--- Extracted data entries ---
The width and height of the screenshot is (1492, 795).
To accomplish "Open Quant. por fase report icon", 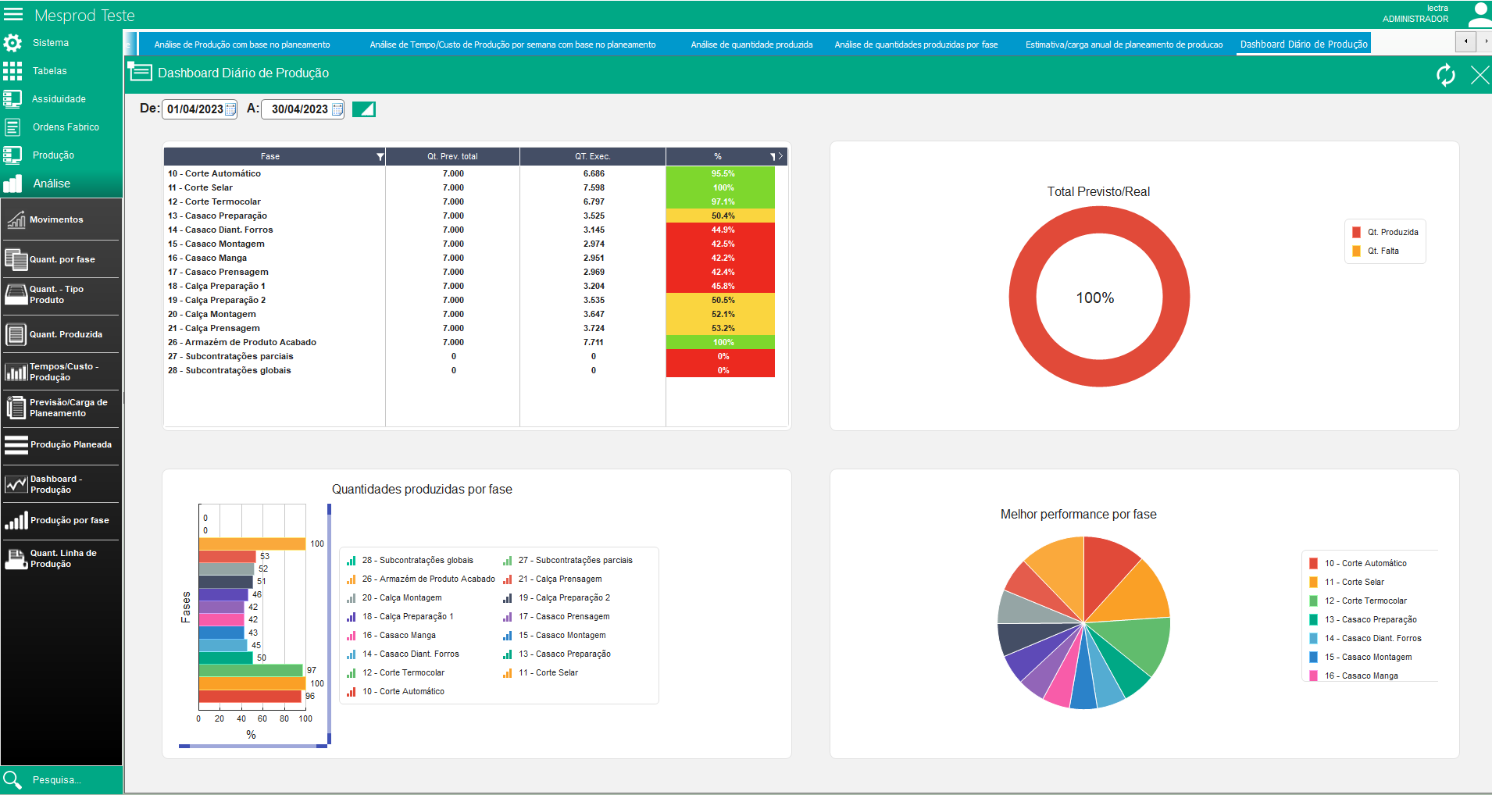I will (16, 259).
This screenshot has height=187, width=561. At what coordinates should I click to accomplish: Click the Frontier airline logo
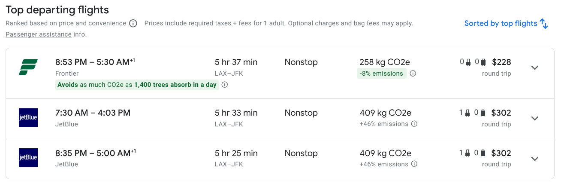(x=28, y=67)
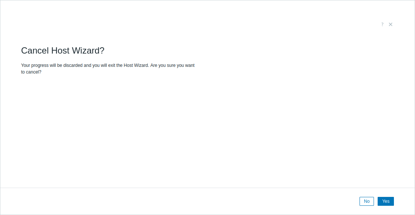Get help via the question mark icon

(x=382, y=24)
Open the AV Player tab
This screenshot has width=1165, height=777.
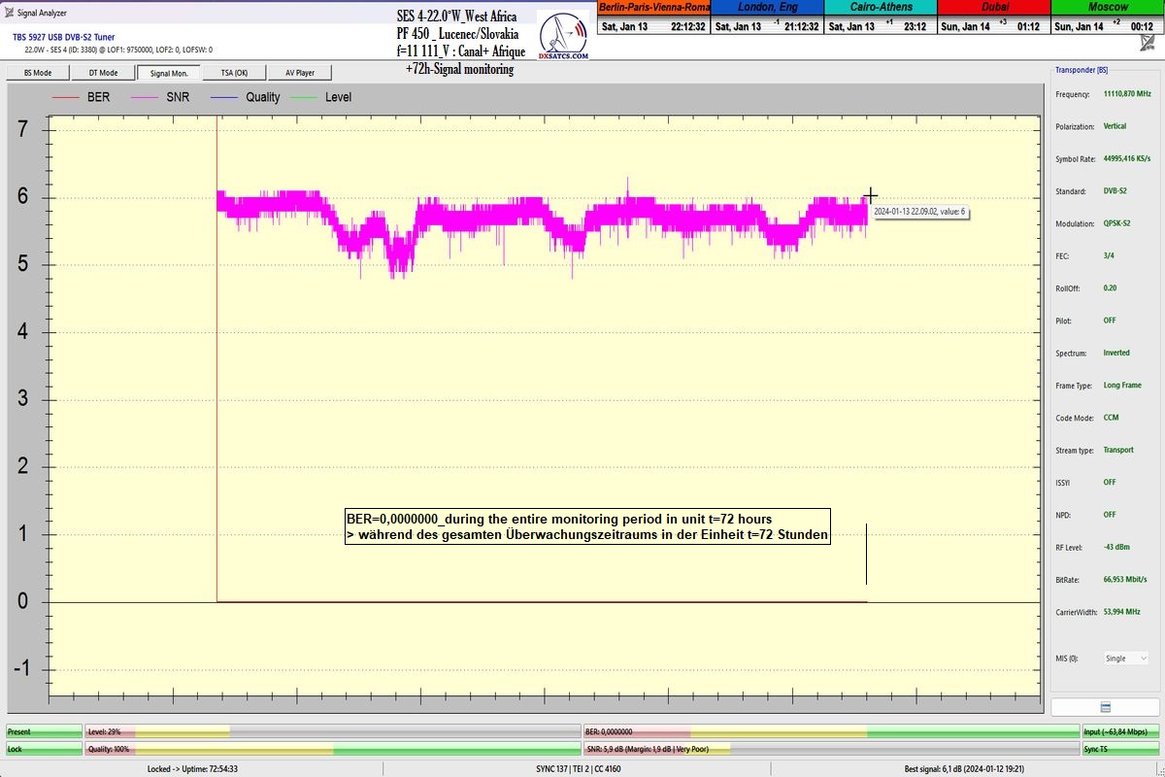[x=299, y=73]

...

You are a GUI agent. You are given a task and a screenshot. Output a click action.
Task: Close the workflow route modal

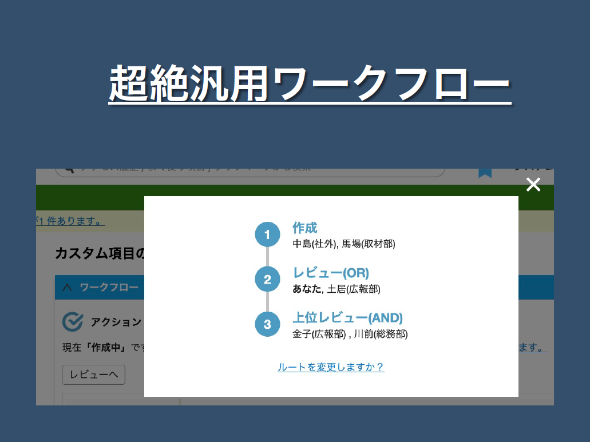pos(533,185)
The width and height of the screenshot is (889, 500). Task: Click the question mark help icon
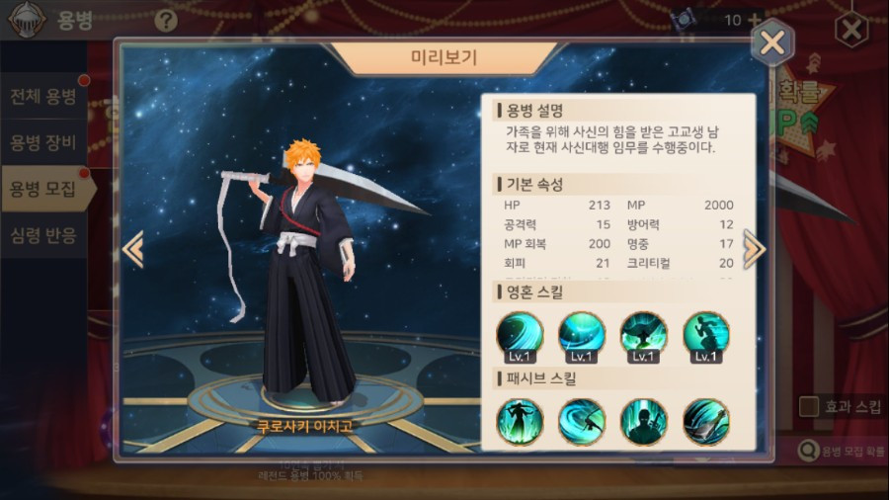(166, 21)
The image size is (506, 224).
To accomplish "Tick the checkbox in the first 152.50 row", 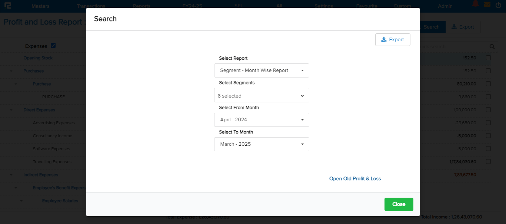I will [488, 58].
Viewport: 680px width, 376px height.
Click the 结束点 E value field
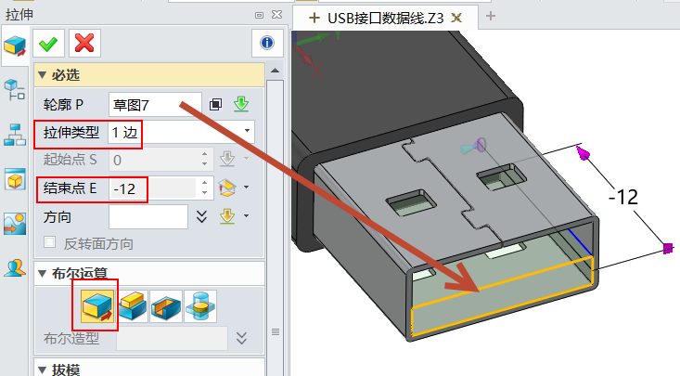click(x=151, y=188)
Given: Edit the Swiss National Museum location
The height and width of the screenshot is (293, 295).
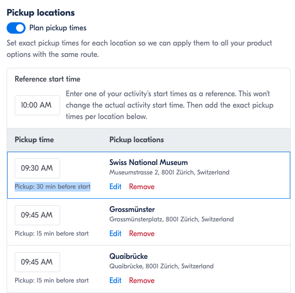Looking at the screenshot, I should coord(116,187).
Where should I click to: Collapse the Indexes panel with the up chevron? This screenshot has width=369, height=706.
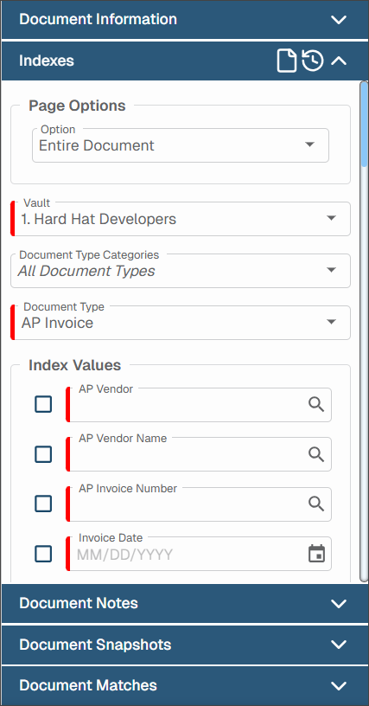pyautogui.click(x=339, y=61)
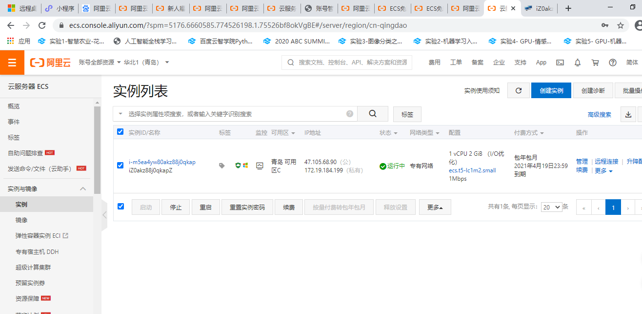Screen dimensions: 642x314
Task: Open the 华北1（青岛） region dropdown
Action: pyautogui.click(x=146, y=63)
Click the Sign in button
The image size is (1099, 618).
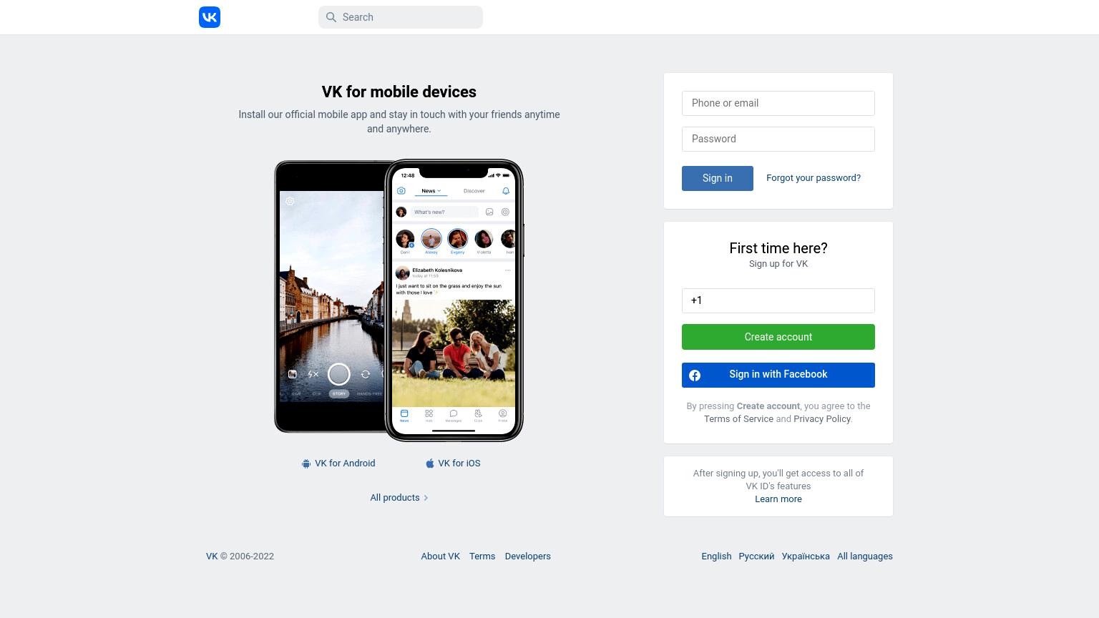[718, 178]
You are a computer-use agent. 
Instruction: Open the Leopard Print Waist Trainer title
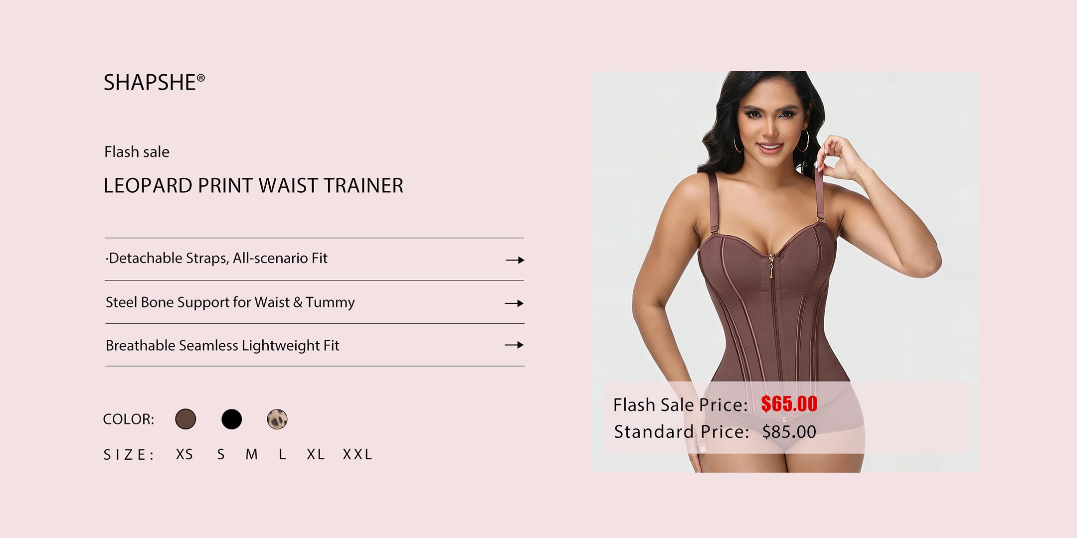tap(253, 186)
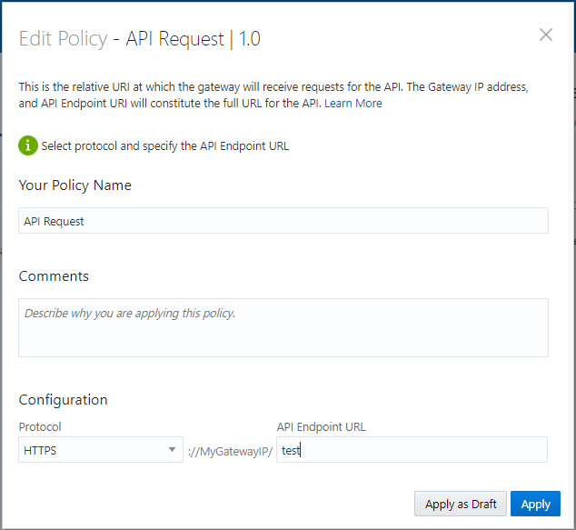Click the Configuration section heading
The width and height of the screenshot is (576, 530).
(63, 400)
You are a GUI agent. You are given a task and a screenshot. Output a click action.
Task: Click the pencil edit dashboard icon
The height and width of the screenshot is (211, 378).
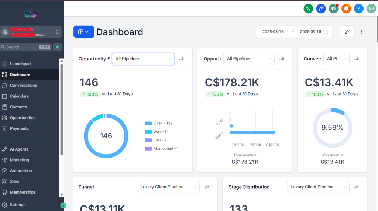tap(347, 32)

--- Assigned task ---
What's needed is an exact copy of the lines above from the one with "Viewport: 680px width, 376px height." through the one with "You are a computer-use agent.", both included; the pictures stay out.

--- Written answer ---
Viewport: 680px width, 376px height.
Click the 结束点 E value field
click(x=151, y=188)
Given: Edit the Swiss National Museum location
The height and width of the screenshot is (293, 295).
Looking at the screenshot, I should coord(116,187).
Where should I click to: Collapse the Indexes panel with the up chevron? This screenshot has width=369, height=706.
pyautogui.click(x=339, y=61)
Screen dimensions: 642x314
Task: Open the 华北1（青岛） region dropdown
Action: pyautogui.click(x=146, y=63)
Click the Sign in button
The image size is (1099, 618).
[718, 178]
You are a computer-use agent. 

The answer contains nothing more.